THEMA HAAR
Seit mehreren Jahren befassen sich Hiesl und Kaiser intensiv mit dem Thema Haar. Dem ersten Werk des mehrteiligen Zyklus HAAR „... und HAAR und HAAR und HAAR und ...“, 2006 in Koproduktion mit dem Schauspiel Köln, folgte noch im selben Jahr „...public hair...“, das als work in progress für das Fringe Festival Shanghai entstanden ist. Seither lässt der „Stoff aus dem die Zöpfe sind“ die Künstler nicht mehr los.

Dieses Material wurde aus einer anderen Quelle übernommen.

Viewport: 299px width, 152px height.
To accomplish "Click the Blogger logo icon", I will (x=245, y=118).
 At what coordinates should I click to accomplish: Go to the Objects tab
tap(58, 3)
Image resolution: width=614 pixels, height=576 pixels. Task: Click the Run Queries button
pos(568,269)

In der aktuellen Produktion china-hair-connection Peking-Köln widmen sie sich nun den interkulturellen Facetten des Themas. Dem Produktionsprozess sind intensive Recherchen vorausgegangen. In beiden Kulturkreisen werden Haaren unzählige Bedeutungen zugewiesen, so dass das Thema gerade in Hinblick auf kulturelle Hintergründe vielfältige Lesarten zulässt. Das Projekt versteht sich als kulturelle Annäherung aus europäischer Sicht, bei der gesellschaftliche, historische und individuelle Aspekte beleuchtet werden. Das Eintauchen in eine fremde Kultur ermöglicht gleichzeitig das Hinterfragen der eigenen.
Aspekte der künstlerischen Annäherung sind u. a. Traditionen der Kopf- und Körperbehaarung, Körperhygiene, städtischer Alltag - gesellschaftliche Kontraste, kulturell bedingte Tabus, Haar in Politik, Religion und Gesellschaft, Verknüpfung von Prostitution und Friseursalons in China, Menschenhaar als wertvoller Rohstoff der Industrie.
Die Akteurinnen und Akteure aus beiden Kulturkreisen bringen neben ihren künstlerischen Qualitäten auch ihre persönlichen Erfahrungen zum Thema Kopf- und Körperbehaarung ein.